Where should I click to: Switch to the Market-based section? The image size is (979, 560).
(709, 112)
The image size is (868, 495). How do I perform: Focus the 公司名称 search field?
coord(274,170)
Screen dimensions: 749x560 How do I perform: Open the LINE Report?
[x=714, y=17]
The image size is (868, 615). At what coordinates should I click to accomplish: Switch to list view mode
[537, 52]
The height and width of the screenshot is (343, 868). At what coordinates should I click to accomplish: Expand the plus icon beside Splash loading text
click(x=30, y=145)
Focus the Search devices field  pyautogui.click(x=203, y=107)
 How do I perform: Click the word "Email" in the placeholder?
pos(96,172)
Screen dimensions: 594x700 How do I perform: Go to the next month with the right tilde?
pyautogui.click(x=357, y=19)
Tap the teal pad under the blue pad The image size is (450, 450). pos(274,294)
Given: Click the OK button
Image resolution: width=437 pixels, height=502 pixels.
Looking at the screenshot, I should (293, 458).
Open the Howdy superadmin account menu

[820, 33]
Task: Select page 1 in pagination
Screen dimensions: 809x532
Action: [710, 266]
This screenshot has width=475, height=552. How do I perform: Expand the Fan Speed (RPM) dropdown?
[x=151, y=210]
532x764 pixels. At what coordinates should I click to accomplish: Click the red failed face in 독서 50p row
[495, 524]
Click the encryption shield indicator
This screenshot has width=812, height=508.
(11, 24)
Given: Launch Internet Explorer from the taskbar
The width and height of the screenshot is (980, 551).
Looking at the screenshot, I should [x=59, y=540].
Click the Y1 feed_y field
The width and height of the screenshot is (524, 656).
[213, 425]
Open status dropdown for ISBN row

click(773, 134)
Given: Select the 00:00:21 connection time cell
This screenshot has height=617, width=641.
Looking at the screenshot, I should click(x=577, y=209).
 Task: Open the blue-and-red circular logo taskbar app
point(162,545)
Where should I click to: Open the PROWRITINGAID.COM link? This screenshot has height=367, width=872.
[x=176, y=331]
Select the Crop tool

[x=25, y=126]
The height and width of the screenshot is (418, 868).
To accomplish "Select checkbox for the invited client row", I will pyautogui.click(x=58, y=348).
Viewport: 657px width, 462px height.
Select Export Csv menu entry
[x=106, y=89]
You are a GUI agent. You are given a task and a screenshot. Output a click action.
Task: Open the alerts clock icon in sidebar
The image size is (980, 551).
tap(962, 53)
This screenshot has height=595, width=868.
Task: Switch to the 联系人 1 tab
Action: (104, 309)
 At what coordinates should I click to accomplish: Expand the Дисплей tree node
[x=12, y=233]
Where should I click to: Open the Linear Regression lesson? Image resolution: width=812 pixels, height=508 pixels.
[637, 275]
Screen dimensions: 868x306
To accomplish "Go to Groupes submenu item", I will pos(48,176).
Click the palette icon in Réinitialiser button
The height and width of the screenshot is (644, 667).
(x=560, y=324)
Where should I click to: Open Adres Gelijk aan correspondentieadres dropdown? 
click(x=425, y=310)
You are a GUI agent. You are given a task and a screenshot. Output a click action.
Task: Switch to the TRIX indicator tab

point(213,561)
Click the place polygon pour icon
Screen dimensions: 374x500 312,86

####################

* Task requirements *
Start at the line containing "Select Export Csv menu entry" and transcribe through the end of the entries. Please keep both ends and add nothing.

* Task answer *
Select Export Csv menu entry
[x=106, y=89]
You are a GUI agent. You are given a task and a screenshot. Output a click action.
Task: Open the alerts clock icon in sidebar
The image size is (980, 551).
tap(962, 53)
This screenshot has height=595, width=868.
Task: Switch to the 联系人 1 tab
Action: (104, 309)
 At what coordinates should I click to accomplish: Expand the Дисплей tree node
[x=12, y=233]
Where should I click to: Open the Linear Regression lesson? Image resolution: width=812 pixels, height=508 pixels.
[637, 275]
Screen dimensions: 868x306
To accomplish "Go to Groupes submenu item", I will pos(48,176).
Click the palette icon in Réinitialiser button
The height and width of the screenshot is (644, 667).
(x=560, y=324)
Where should I click to: Open Adres Gelijk aan correspondentieadres dropdown? 
click(x=425, y=310)
You are a GUI agent. You are given a task and a screenshot. Output a click action.
Task: Switch to the TRIX indicator tab

point(213,561)
Click the place polygon pour icon
Screen dimensions: 374x500 312,86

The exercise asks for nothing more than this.